▶ _What to produce_: Starting at the first line and ending at the last, output the data exactly.

Dataset entries
-=-=-=-=-

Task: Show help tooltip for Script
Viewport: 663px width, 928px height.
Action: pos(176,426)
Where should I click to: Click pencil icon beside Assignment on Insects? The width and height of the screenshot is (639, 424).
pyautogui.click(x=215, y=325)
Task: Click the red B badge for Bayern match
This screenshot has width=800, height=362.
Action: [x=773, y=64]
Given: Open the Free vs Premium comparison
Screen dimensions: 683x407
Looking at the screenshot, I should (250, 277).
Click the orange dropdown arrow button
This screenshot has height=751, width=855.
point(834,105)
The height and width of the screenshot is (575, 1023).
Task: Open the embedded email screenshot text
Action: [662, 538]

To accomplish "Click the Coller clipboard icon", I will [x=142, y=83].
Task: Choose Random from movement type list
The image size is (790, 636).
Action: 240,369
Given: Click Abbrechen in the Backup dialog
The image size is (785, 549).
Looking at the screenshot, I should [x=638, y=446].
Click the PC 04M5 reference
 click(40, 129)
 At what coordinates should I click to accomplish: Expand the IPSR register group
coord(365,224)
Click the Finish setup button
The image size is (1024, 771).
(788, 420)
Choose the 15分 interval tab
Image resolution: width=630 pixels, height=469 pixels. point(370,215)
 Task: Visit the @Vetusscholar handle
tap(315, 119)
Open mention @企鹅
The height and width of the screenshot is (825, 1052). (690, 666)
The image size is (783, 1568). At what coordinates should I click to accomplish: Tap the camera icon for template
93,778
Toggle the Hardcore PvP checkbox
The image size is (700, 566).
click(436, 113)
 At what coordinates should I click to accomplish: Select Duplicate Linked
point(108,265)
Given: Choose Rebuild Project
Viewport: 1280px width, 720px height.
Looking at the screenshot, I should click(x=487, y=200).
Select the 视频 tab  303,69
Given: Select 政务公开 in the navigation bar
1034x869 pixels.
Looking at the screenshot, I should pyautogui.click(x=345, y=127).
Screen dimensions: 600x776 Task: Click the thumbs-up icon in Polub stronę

-=-=-=-=-

▶ _Result below_:
Task: Show help tooltip for Script
Viewport: 663px width, 928px height.
Action: pos(176,426)
Where should I click to: Click pencil icon beside Assignment on Insects? The width and height of the screenshot is (639, 424).
pyautogui.click(x=215, y=325)
Task: Click the red B badge for Bayern match
This screenshot has width=800, height=362.
Action: [x=773, y=64]
Given: Open the Free vs Premium comparison
Screen dimensions: 683x407
Looking at the screenshot, I should (250, 277).
Click the orange dropdown arrow button
This screenshot has height=751, width=855.
point(834,105)
The height and width of the screenshot is (575, 1023).
Task: Open the embedded email screenshot text
Action: [662, 538]

To accomplish "Click the Coller clipboard icon", I will [x=142, y=83].
Task: Choose Random from movement type list
The image size is (790, 636).
Action: 240,369
Given: Click Abbrechen in the Backup dialog
The image size is (785, 549).
Looking at the screenshot, I should [x=638, y=446].
Click the PC 04M5 reference
 click(40, 129)
 At what coordinates should I click to accomplish: Expand the IPSR register group
coord(365,224)
Click the Finish setup button
The image size is (1024, 771).
(788, 420)
Choose the 15分 interval tab
Image resolution: width=630 pixels, height=469 pixels. point(370,215)
 Task: Visit the @Vetusscholar handle
tap(315, 119)
Open mention @企鹅
The height and width of the screenshot is (825, 1052). (690, 666)
The image size is (783, 1568). At what coordinates should I click to accomplish: Tap the camera icon for template
93,778
Toggle the Hardcore PvP checkbox
The image size is (700, 566).
click(436, 113)
 At what coordinates should I click to accomplish: Select Duplicate Linked
point(108,265)
Given: Choose Rebuild Project
Viewport: 1280px width, 720px height.
Looking at the screenshot, I should click(x=487, y=200).
Select the 视频 tab  303,69
Given: Select 政务公开 in the navigation bar
1034x869 pixels.
Looking at the screenshot, I should pyautogui.click(x=345, y=127).
Screen dimensions: 600x776 Task: Click the thumbs-up icon in Polub stronę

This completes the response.